Colorado regulators look at how prepared utilities were for February deep freeze, how to ease impact on ratepayers

With Colorado’s costs of keeping the heat and lights on during February’s deep freeze expected to exceed $1 billion, state regulators took a look Wednesday at how utilities prepared and how they can blunt the impact on customers of the extreme weather that’s happening more frequently.

The Colorado Public Utilities Commission is investigating how the utilities it regulates, including Xcel Energy-Colorado and Black Hills Energy, responded to the frigid weather Feb. 13-16 that sent demand for electricity and heat and natural gas prices soaring. In their weekly meeting, members questioned whether the companies could have cut costs by purchasing gas sooner in the week.

The PUC also considered whether companies could have cut demand by being clear how severe the situation was and asking customers to reduce use.

While Colorado didn’t suffer the kind of problems that left millions in Texas without power for days, utilities paid sky-high prices for natural gas as companies across a big part of the country scrambled to meet demand. Those costs will ultimately be passed onto customers.

The utilities must get approval from the PUC for rate increases. The commission has asked companies to respond to follow-up questions by March 19.

Gov. Jared Polis has said customers shouldn’t bear the brunt of the exorbitant prices if utilities didn’t take common sense steps to avoid them.

Like Polis, the Office of Consumer Counsel, which represents the public before the PUC, said it is concerned that ratepayers will end up shouldering the costs. Director Cindy Schonhaut said in a letter to the PUC that the financial impacts of the extreme weather could total more than $1 billion statewide.

“Colorado energy customers are already under great stress. As we all know too well, the COVID-19 pandemic is currently pushing far too many utility customers to their limit,” Schonhaut said.

During the meeting, PUC staffers relayed some of the prices utilities paid for natural gas when temperatures along the Front Range plunged below zero. The companies have submitted preliminary estimates of the higher rates customers are facing and answers to a list of questions from the PUC.

Natural gas prices were around $3 per million British Thermal Units and shot up to $180 per unit in the region and even higher in other states. Xcel Energy, the state’s largest electric utility with 1.5 million customers, said it had to spend an extra $627 million in electricity and natural gas costs Feb. 13-16. Its demand for service was double what’s typical for the period.

Xcel has proposed spreading out the costs to minimize the impacts. Spread over two years, the average residential customer would pay $3.18 more a month and the small commercial customer would pay $4.85 more.

Black Hills Energy, which provides electricity and natural gas to 290,000 customers in Colorado, said it spent $105 million over the four days and that demand was 60% higher than normal. The utility estimated that over two years, the average residential customer would pay $4.50 more a month for electricity and the average small commercial customer would pay $17.

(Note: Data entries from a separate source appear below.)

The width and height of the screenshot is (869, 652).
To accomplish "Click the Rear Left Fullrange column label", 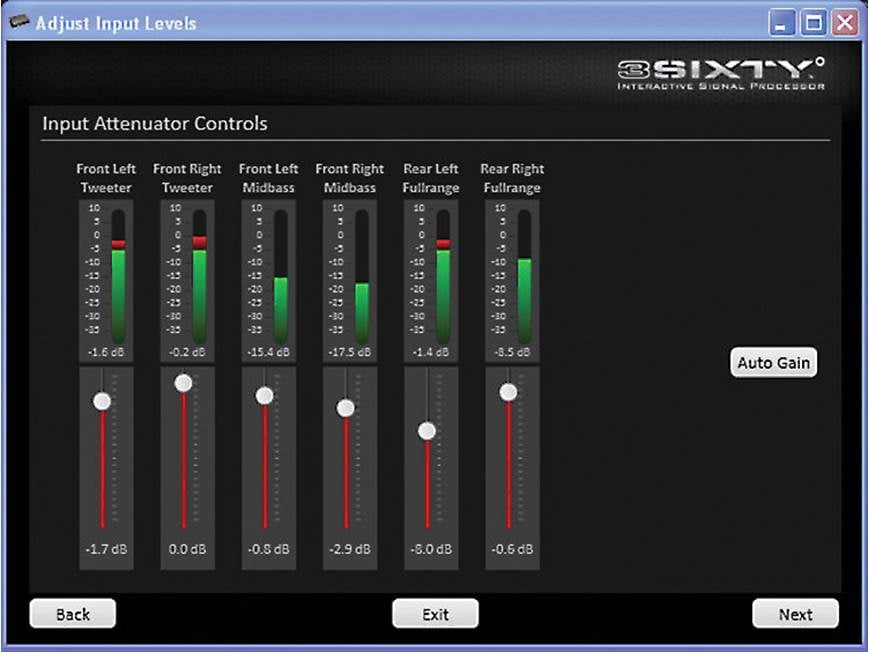I will [x=430, y=178].
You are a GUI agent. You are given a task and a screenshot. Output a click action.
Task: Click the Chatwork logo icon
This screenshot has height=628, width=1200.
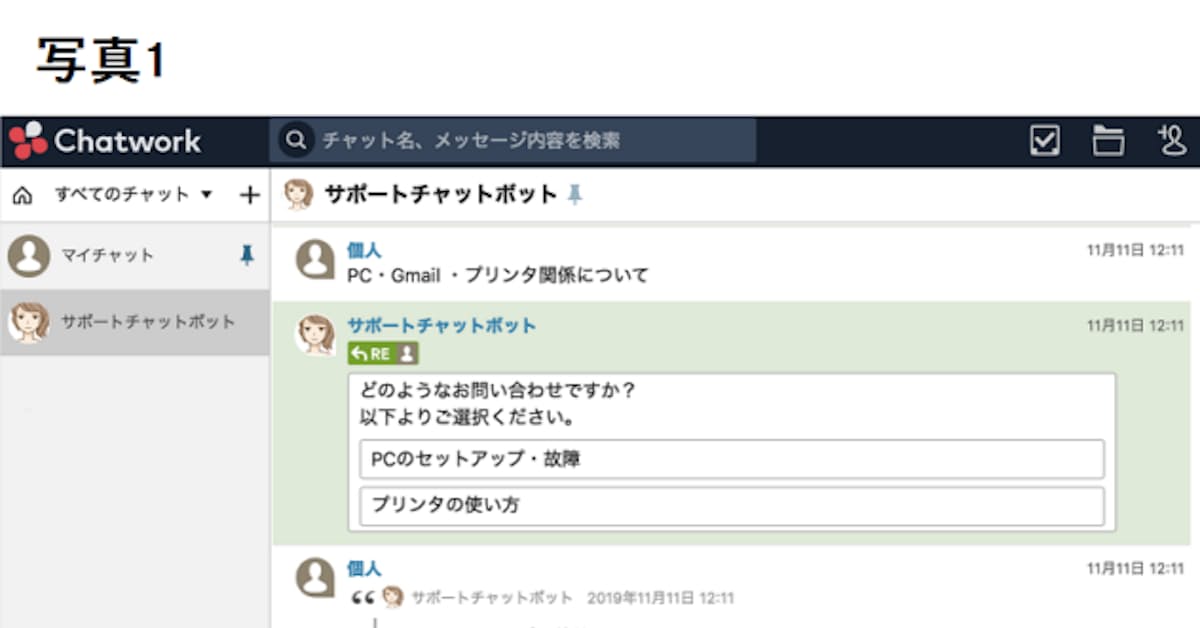point(29,140)
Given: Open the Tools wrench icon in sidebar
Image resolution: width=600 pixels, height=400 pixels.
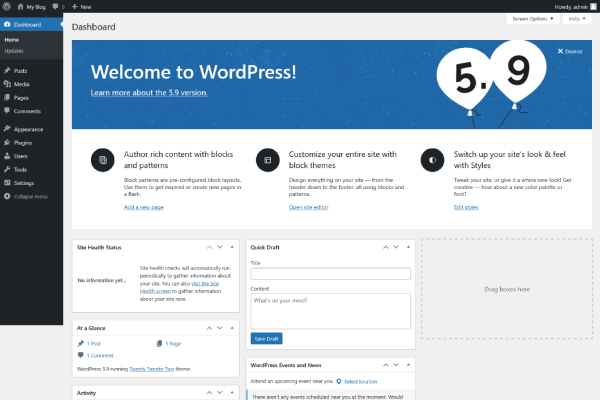Looking at the screenshot, I should pyautogui.click(x=8, y=170).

Utilities use hedging, which locks in prices through long-term contracts, and store natural gas to protect against volatile fluctuations. Xcel Energy said its hedging practices on gas for electricity and heating saved more than $825 million over the four days.

However, the PUC questioned the utilities’ statements that they wouldn’t have saved money if they had bought more natural gas earlier in the week. The cold weather took hold Feb. 13, a Friday, and didn’t start to relent until toward the end of the holiday weekend.

“They said fixed-price contracts weren’t available earlier for delivery over the weekend, so there would be limited advantage to having purchased earlier,” said Erin O’Neill, the PUC’s chief economist.

“Can we validate that, that no other safety valves could’ve been invoked?” Commissioner John Gavanasked.

O’Neill said it was worth investigating.

The commissioners also asked whether steps were taken to rein in costs by asking customers to reduce demand. Xcel Energy said service was scaled back to some of its larger commercial customers that agree to interruptions when the demand is high.

But in response to Polis’ argument that customers should be given a choice to reduce use rather than pay high rates, Xcel Energy said using forced outages is something it reserves for “our most dire system emergencies,” not economics.

The commissioners said they might need to take ” a really hard look” at making economics a factor in those decisions.

“These were unprecedented costs, but I don’t think each of us is looking at this thinking it can’t or won’t happen again. So the question is, how do we get smarter and how do we get better,” said Commissioner Megan Gilman.

Schonhaut said the Platte River Power Authority, which supplies electricity to four northern Colorado communities, saw its demand drop 10% after putting out an urgent plea to customers. Xcel Energy’s messages about conservation were more general and weren’t distributed widely, she added.